My go to recipe for a quick lunch or dinner!🤌🏻
I made these several times now. Incredibly tasty! And so easy to make.
Lovely recipe, I had to change it for what I had in the cupboard but still a very helpful recipe. And delicious.
Loved the recipe super easy to make. I used mixed lentils instead of the tempeh as well as white rice instead of brown rice. It is amazing! I love the tomato sauce in it.
I LOVE the scaling feature on the PUL website, it is so helpful! Since I made this recipe (pared down for 4 servings) at a friend’s house, I had to make a few of the recommended substitutions: quinoa for brown rice, black beans for mung beans, and brown lentils for the soy veggie ground. I wanted more of a taco flavor today but I know it would taste just as great with Italian herbs, as in the original recipe. I topped it with a sprinkling of vegan cheese. The family I made it for LOVED it!
These stuffed bell peppers are just heavenly! The trick is to be generous with the spices.
Can't wait to try this! Do you heat it up when eating it for lunch the next day or just eat it cold? Thank you!
This is perfect for meal prepping! I've tried so many of your recipes and I can't get enough of them. Thank you for providing these recipes, means the world!
Such a great recipe! I cannot get enough of the amazing filling. Also, it is a great option for home office if the filling is already done yesterday. Just cut the peppers, stuff them and bake it while you continue to work. That does not take more than 5 minutes.
I am so glad to see a childhood favorite without meat and still soo yummy and wholesome.
Made this for lunch. It turned out amazing👍
Absolutely delicious!! I tried this recipe with kalamata olives and quinoa as a variation to rice and green olives. Mouthwatering! 😍🤤
Loving the new website! ❤️
Made this the other night. I had such a hard time not eating the filing while I was stuffing the peppers. My husband couldn't stop raving about it. I wish I'd have made more!
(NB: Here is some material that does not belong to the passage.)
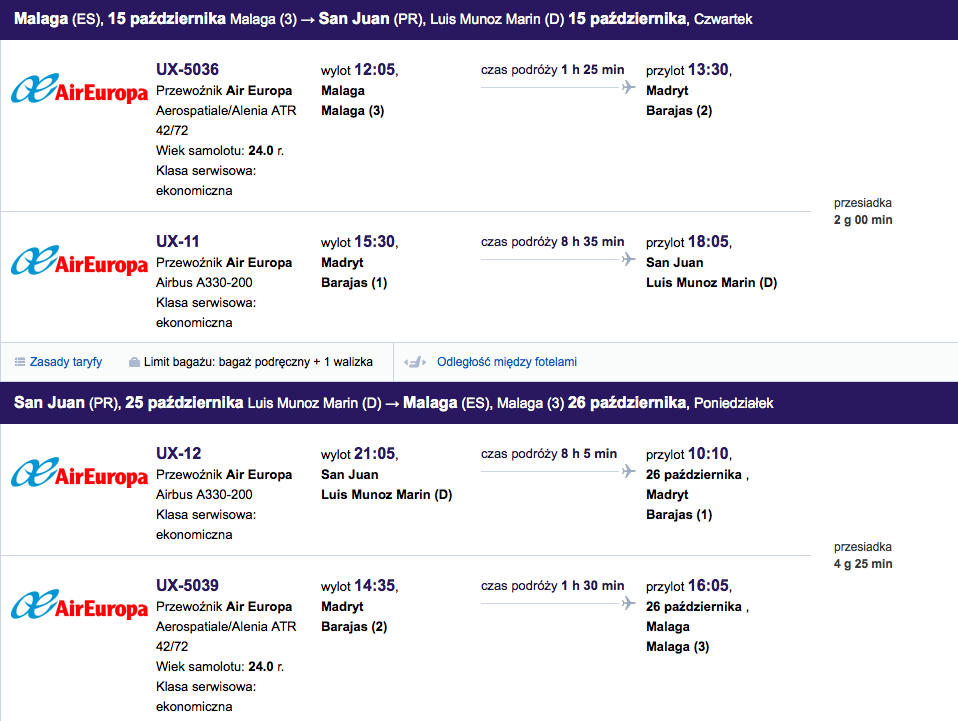Open the Odległość między fotelami link

pos(506,362)
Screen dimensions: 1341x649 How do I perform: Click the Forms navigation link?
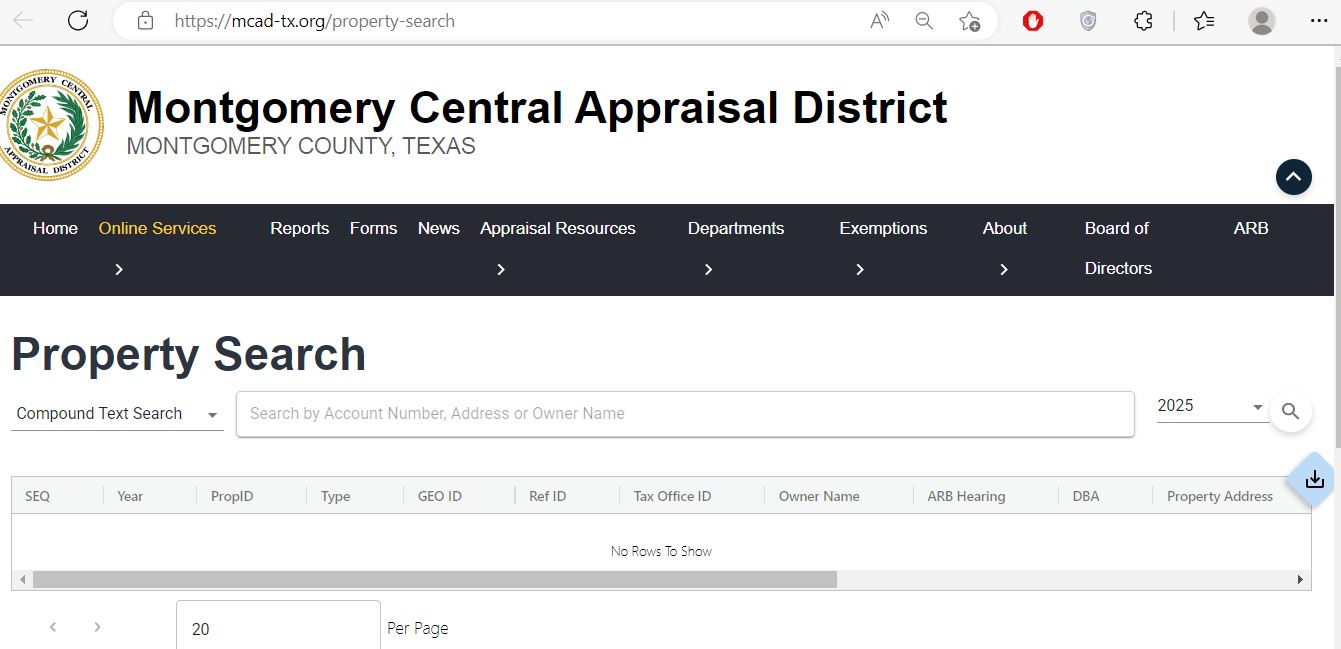click(x=373, y=228)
I make this with rice, black beans, veggie ground round, and lentils - and I sneak bites of the filling every time, it's so delicious! I recommend making a double batch and putting one pan in your freezer!
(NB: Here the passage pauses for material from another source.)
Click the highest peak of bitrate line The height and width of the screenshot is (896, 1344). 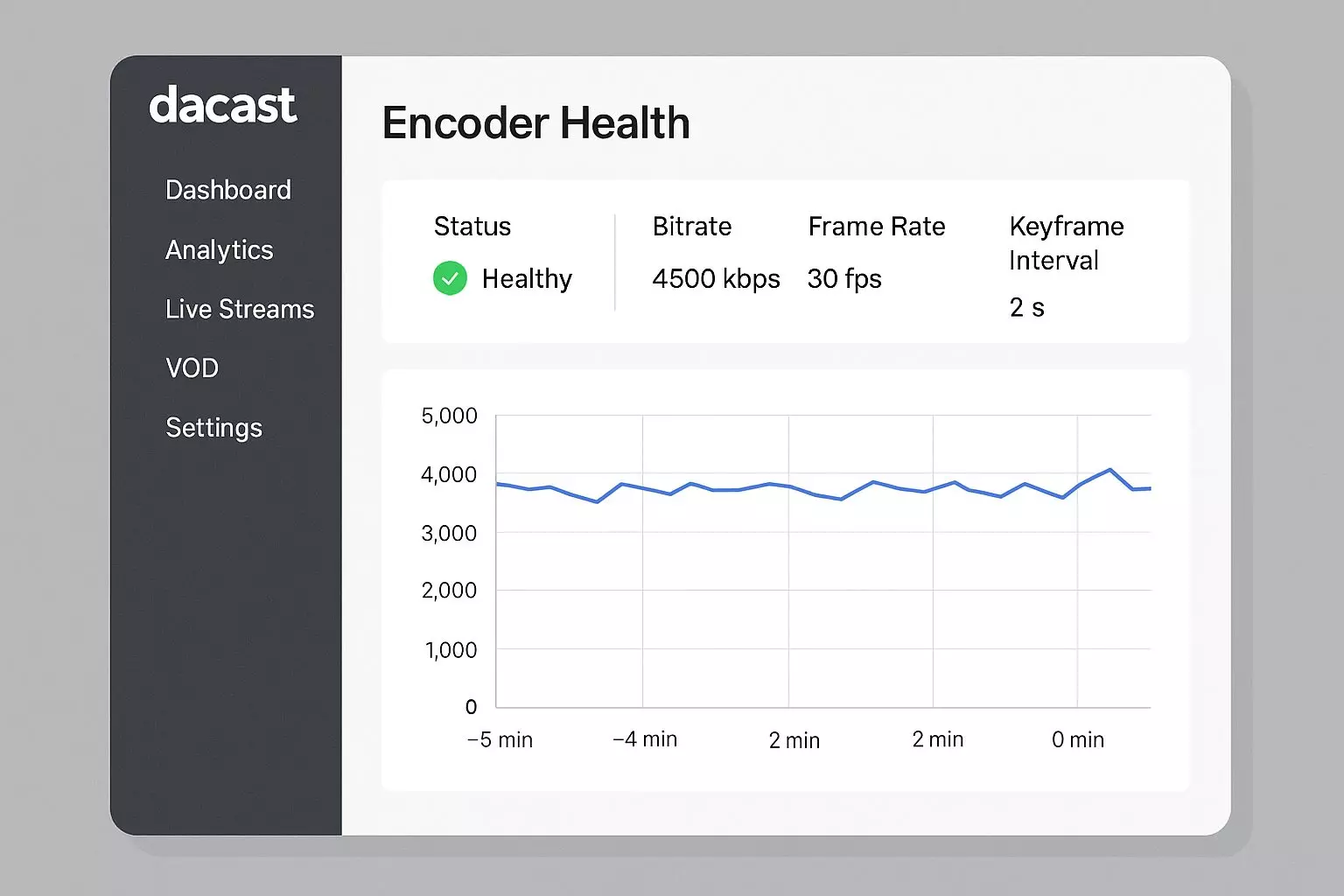1110,470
Love this recipe, I am making it for the second time tonight for dinner :) first I used green peppers now tonight I'll be using the red bells. I also swapped mung beans for lentils and only had white rice so used white rice instead. I am thinking about using this mock ground italian sausage in substitute for the regular or using some of both.
Thanks for your time and creativity for creating awesome recipes!
Hi Sadia
First of all: I love the new website. It looks fantastic and I love all the information you add to the recipes. It looks very neat. The different filters for the recipes are also really helpful.
One question about this recipe: How many people is it for? How many servings is one „stuffed bell pepper boat“? It would be really helpful to me, to know how much to make for how many people. Quantities are sometimes really hard for me. 😅
Thanks a lot for all your delicious recipes. I‘ve been following your youtube channel for a couple of years and I went vegan 1.5 years ago. Your channel was very helpful during my transition and still is. I’ve learned a lot about cooking and nutrition from you and I‘ve been cooking a lot more since going vegan. One reason for that are your awesome videos. I love watching them and the food always looks delicious. I‘ve been making some of your recipes regularly and I really appreciate all your work! Thanks a thousand times!!